### TO-DO LIST:
a: Name every character from the audio story who is mentioned by name in the holiday audio review.
b: Reproduce word for word the portion of the holiday audio review between "So, not even" and "now her responsibility.", inclusive.

### SELECTED TEXT:
○ ○ ○ ○ ○

Tuesday, December 11, 2018

A Very Special Holiday Audio Review: A Collinwood Christmas



“Is there NO corner of this HOUSE without an imprint of DEATH?!”

Happy holidays from my cramped Dickensian office here at the Collinsport Historical Society! Ah, December! The snows! The sniffles! And the crushing panic that looms during Christmas! How better to alleviate said bad juju then by taking a look at one of the two audio stories with the word “Christmas” in it, A Collinwood Christmas! Taking place shortly after the 1897 storyline, Lizzie Hopley pulls triple duty here, writing a wonderfully twisted send up of A Christmas Carol and then delivering two powerful performances as gypsy wise-woman Ivanka Romano and Catherine Collins. The latter marking the first canon appearance of the character, Jamison Collins’ doomed wife, aside from passing mentions. If you have ever wanted to inject more of those ghosts stories that “It’s The Most Wonderful Time of the Year” is always yarping on about while also delivering a moving tale of holiday character rehabilitation then Dark Shadows: A Collinwood Christmas is the audio for you!

So, not even five minutes into this audio, Jamison Collins (played by David Selby’s son and the man named after the character Jamison Selby) thumps his butler but good in the midst of a feverish nightmare he is having. You see, things have pretty much gone to rot in Collinwood and Jamison doesn’t really seem to care. After knuckling his man Steadman (played by Big Finish staffer James Goss), the embattled butler buttles over to The Old House where gypsy sage and spellcaster Ivanka Romano is residing, telling her that Jamison is off his nut and his children, young Elizabeth and Roger, are now her responsibility.

○ ○ ○ ○ ○

### DATA PROVIDED:

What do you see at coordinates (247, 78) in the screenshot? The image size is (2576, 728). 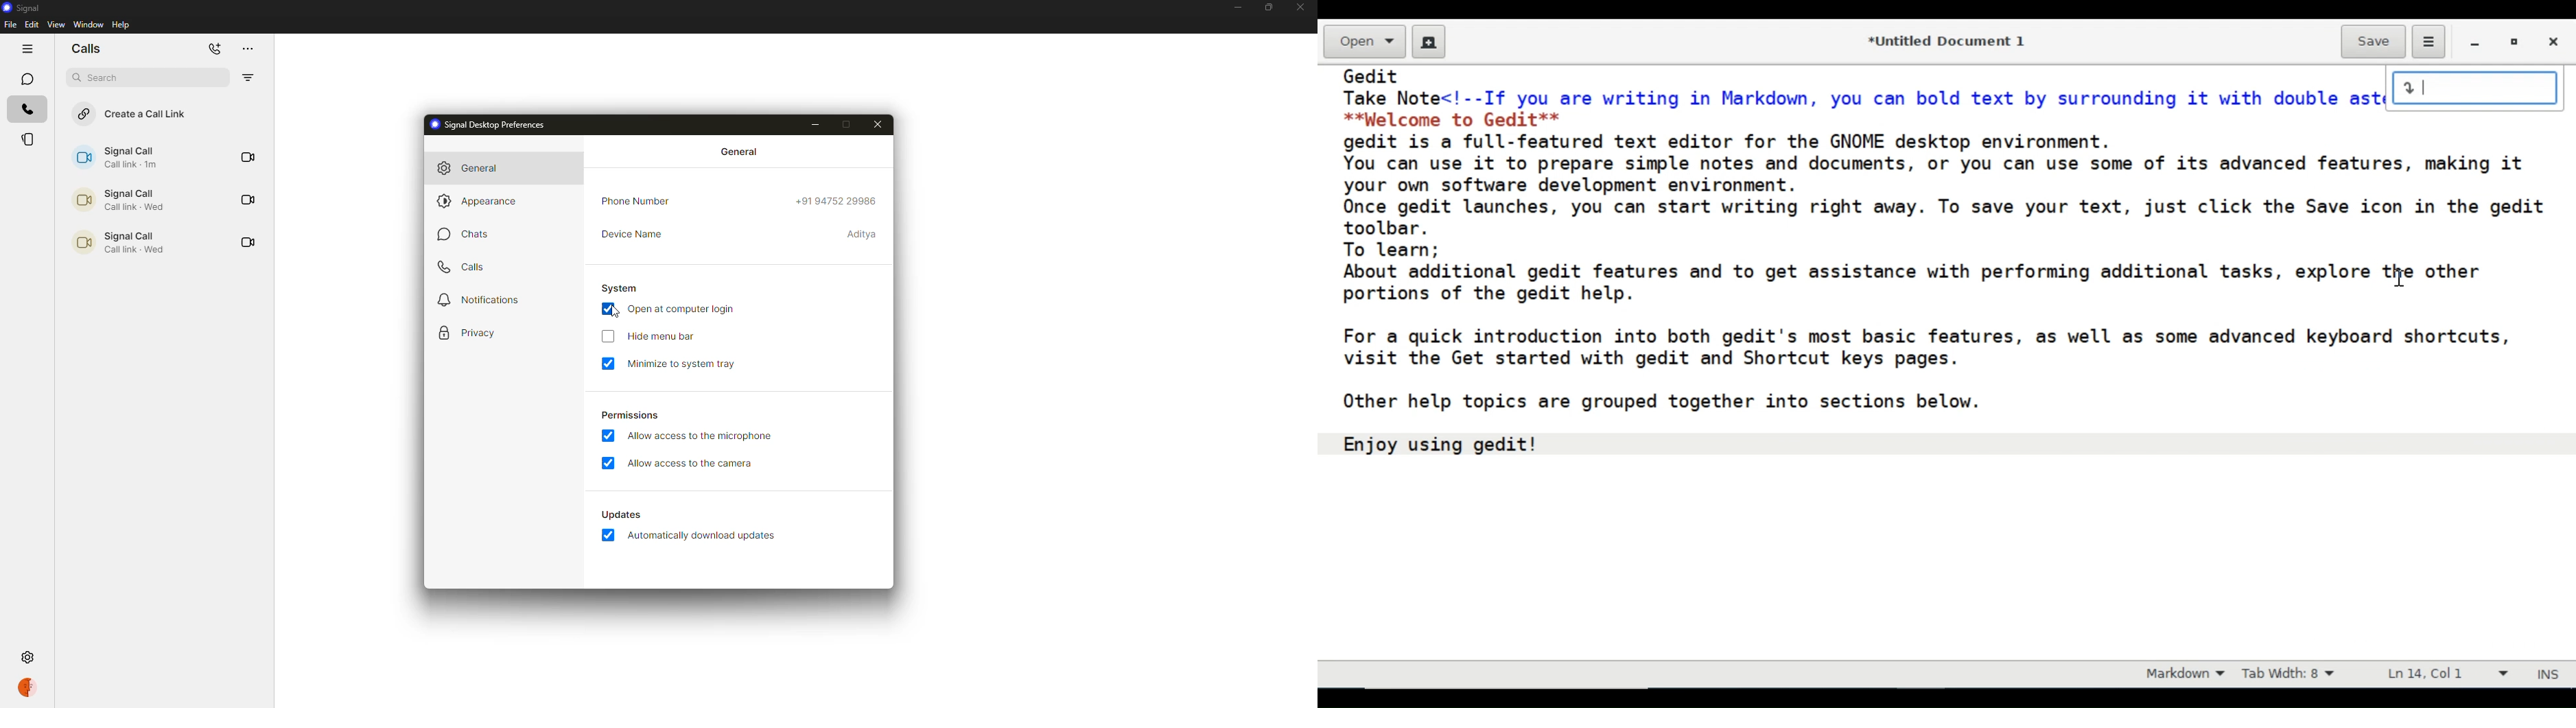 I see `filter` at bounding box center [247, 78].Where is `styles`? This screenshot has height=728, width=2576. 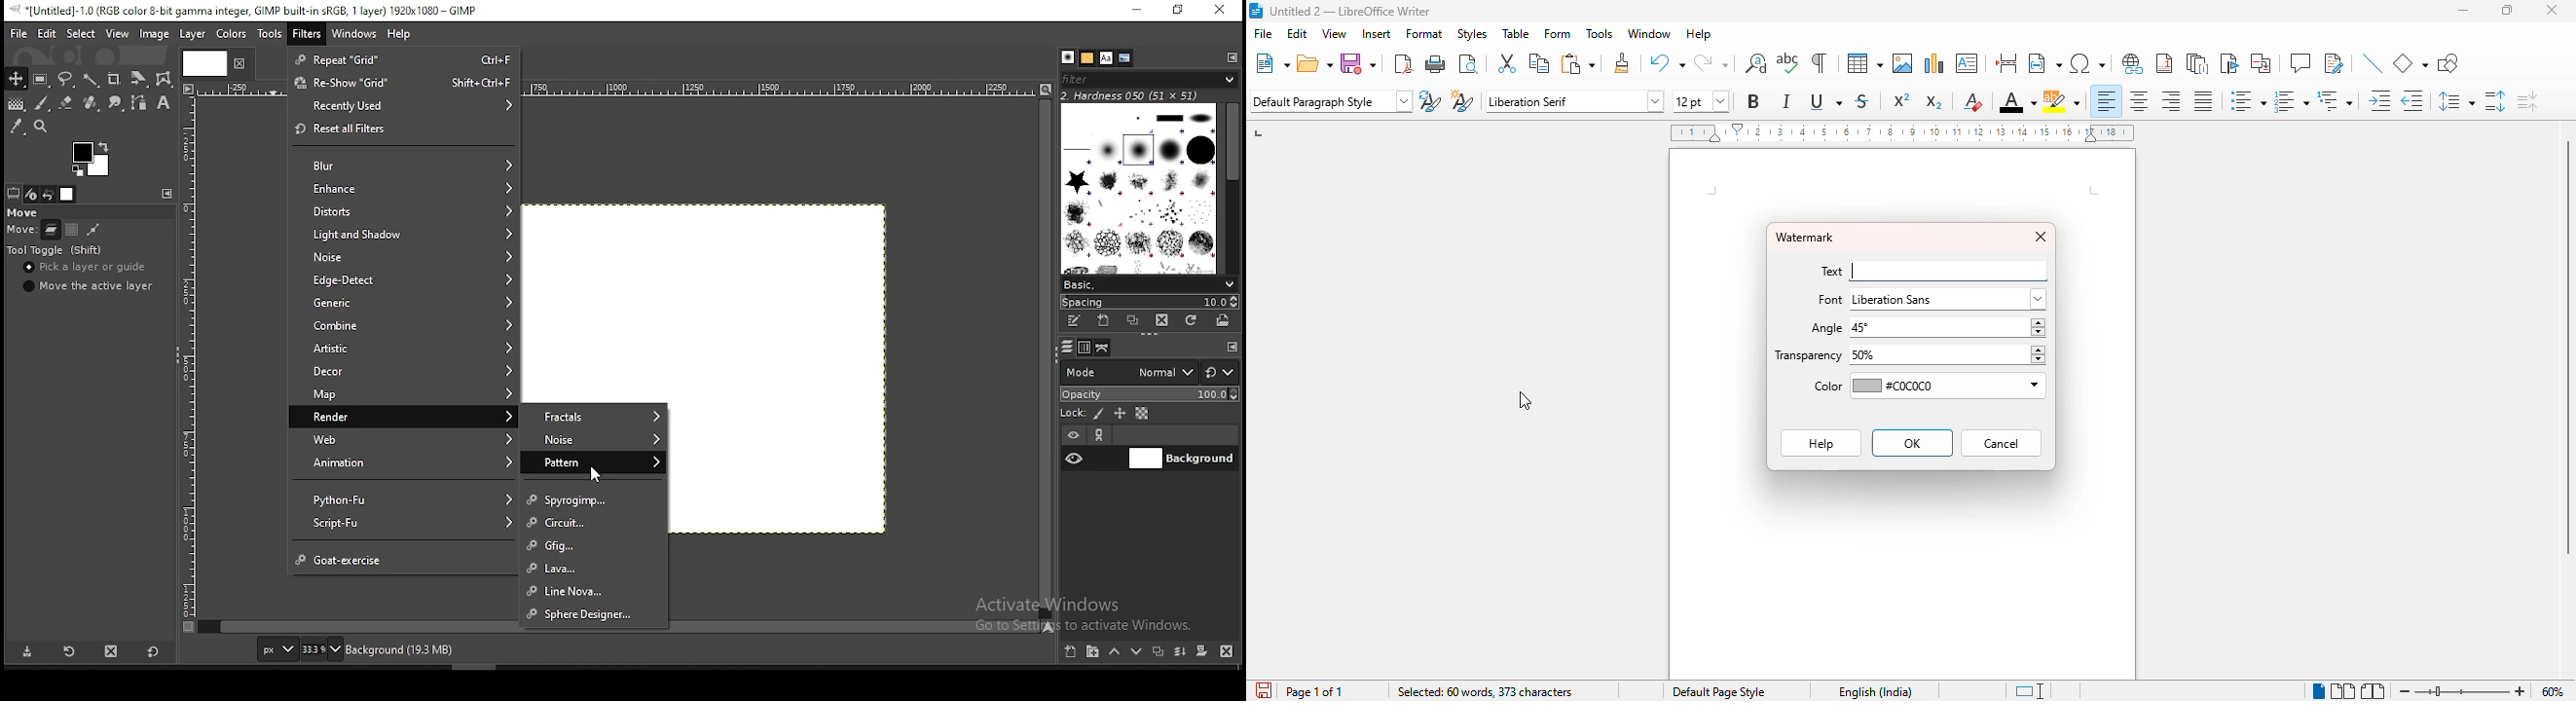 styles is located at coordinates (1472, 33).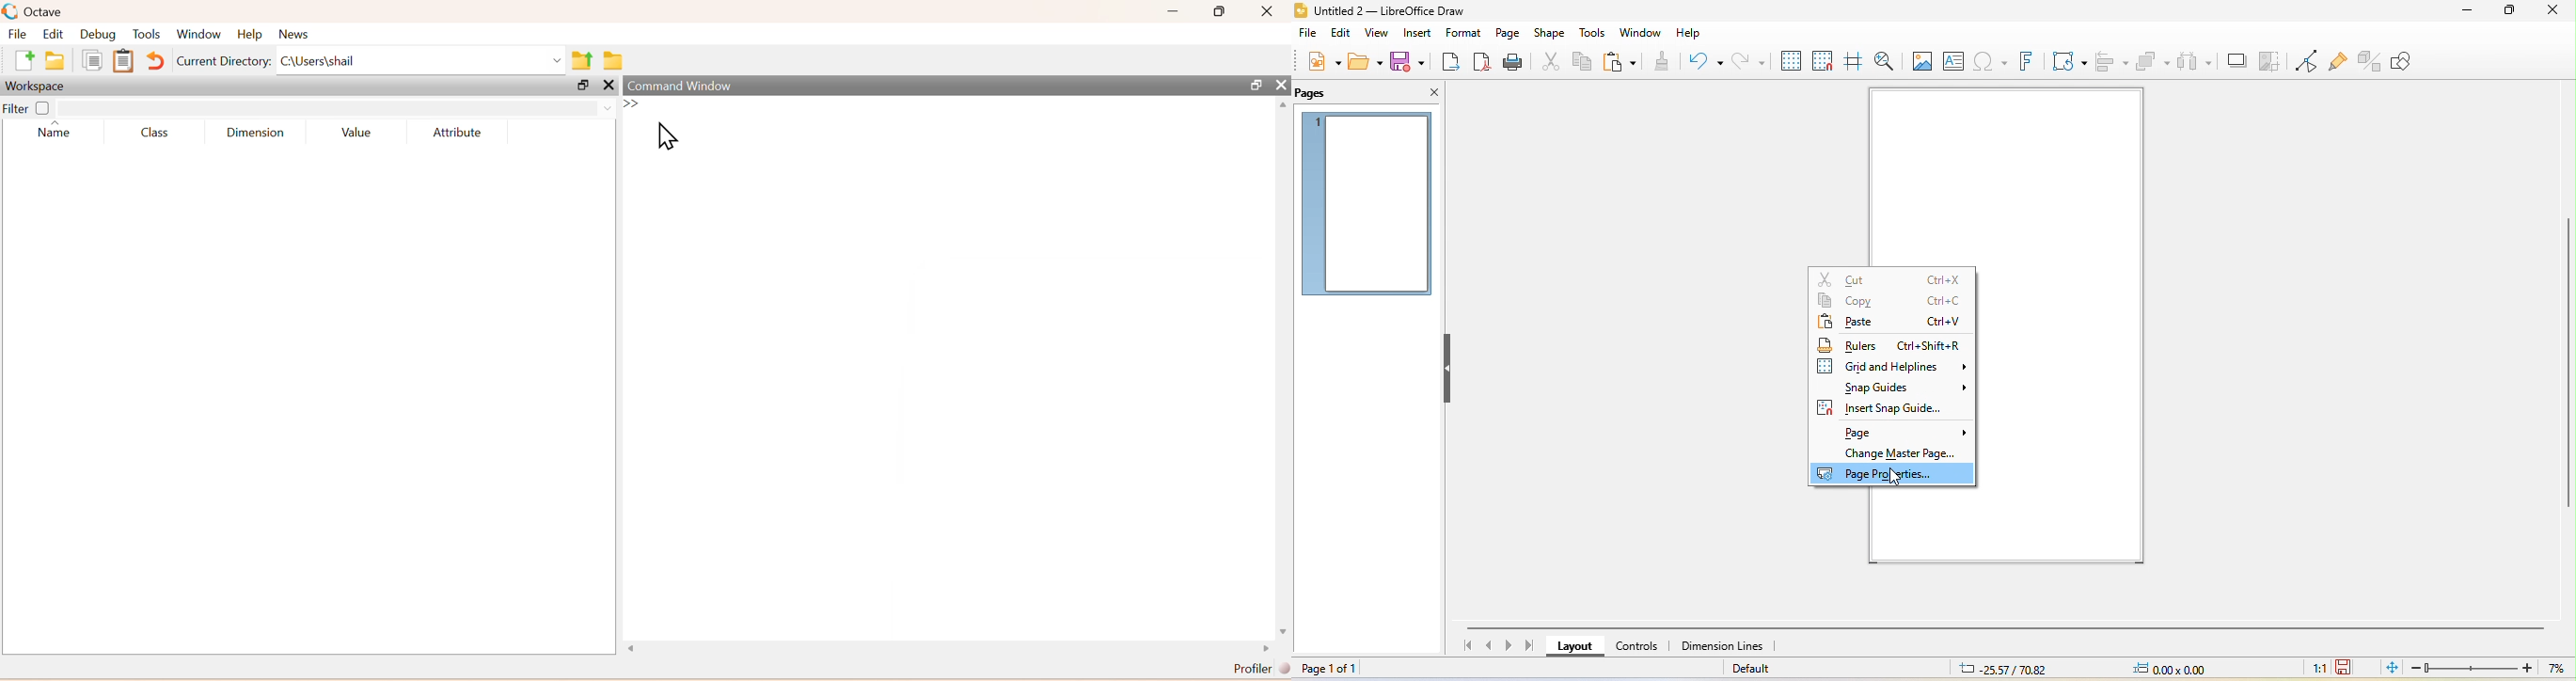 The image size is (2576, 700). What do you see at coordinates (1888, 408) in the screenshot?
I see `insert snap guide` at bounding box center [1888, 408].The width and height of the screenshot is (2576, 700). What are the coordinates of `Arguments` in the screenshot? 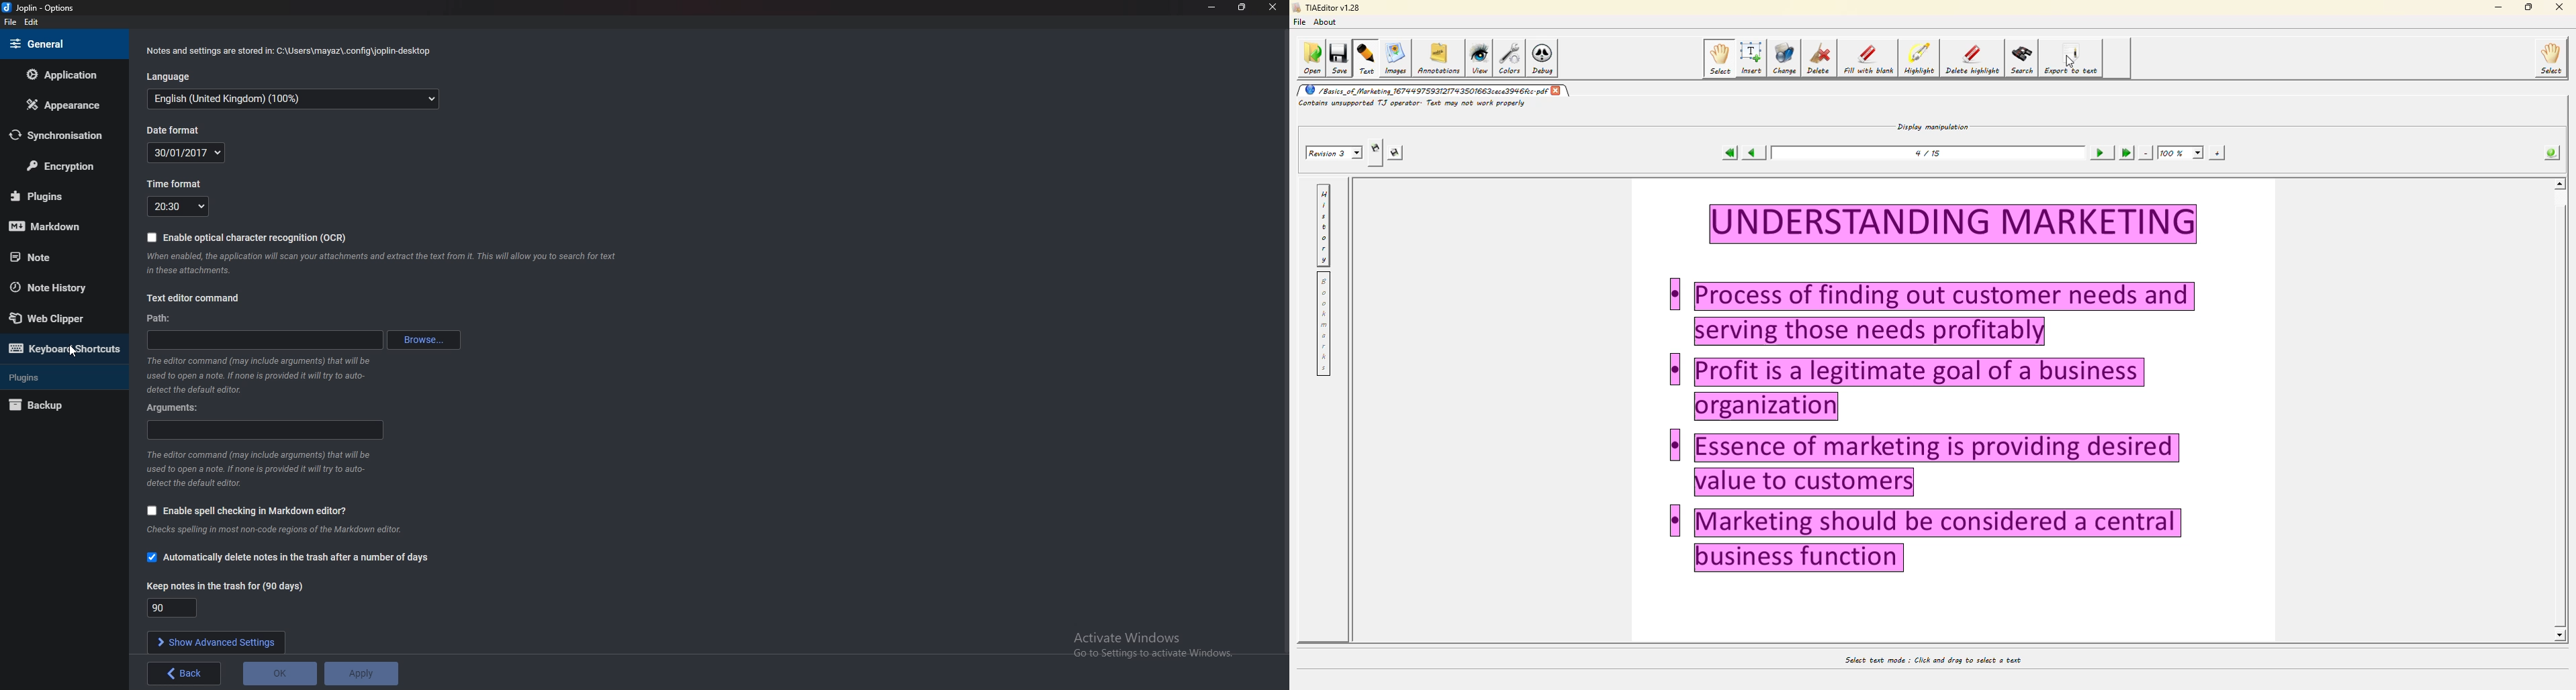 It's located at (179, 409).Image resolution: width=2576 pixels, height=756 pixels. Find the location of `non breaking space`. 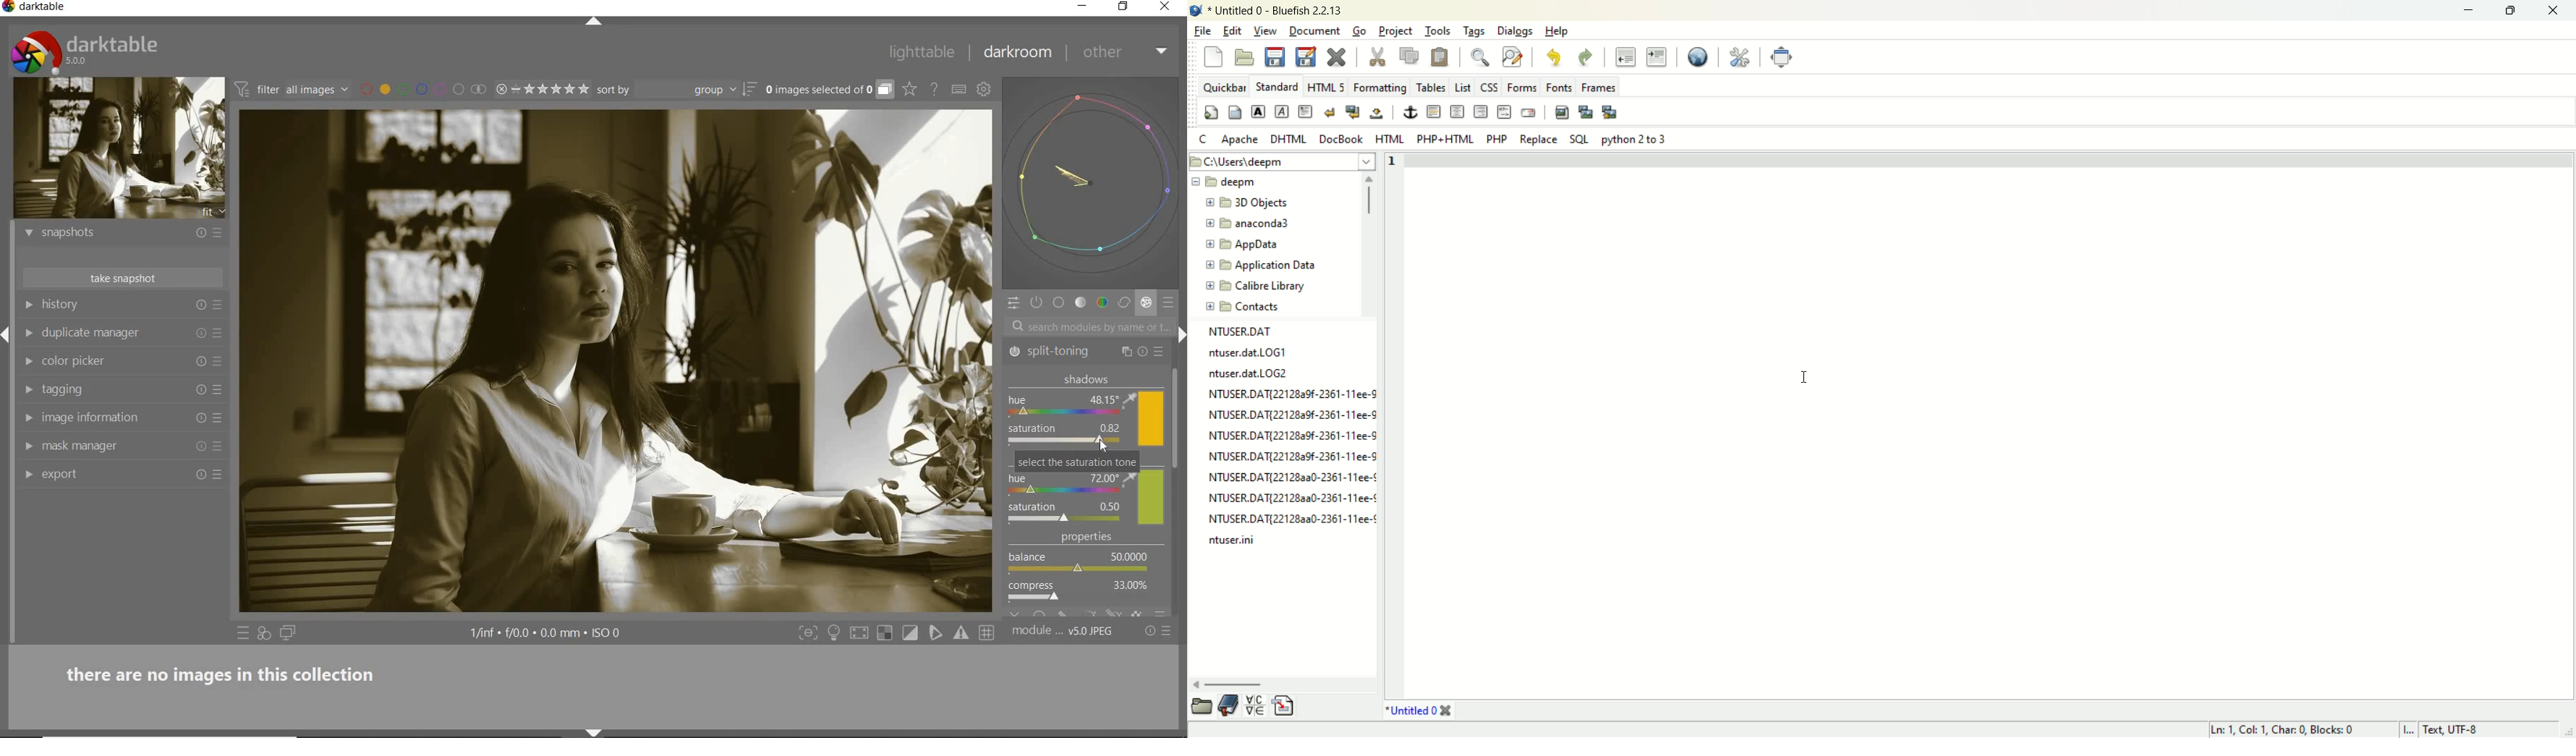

○ ○ ○ ○ ○

### ANSWERS PROVIDED:
a: Ivanka Romano, Catherine Collins, Jamison Collins, Steadman, Elizabeth, Roger

b:
So, not even five minutes into this audio, Jamison Collins (played by David Selby’s son and the man named after the character Jamison Selby) thumps his butler but good in the midst of a feverish nightmare he is having. You see, things have pretty much gone to rot in Collinwood and Jamison doesn’t really seem to care. After knuckling his man Steadman (played by Big Finish staffer James Goss), the embattled butler buttles over to The Old House where gypsy sage and spellcaster Ivanka Romano is residing, telling her that Jamison is off his nut and his children, young Elizabeth and Roger, are now her responsibility.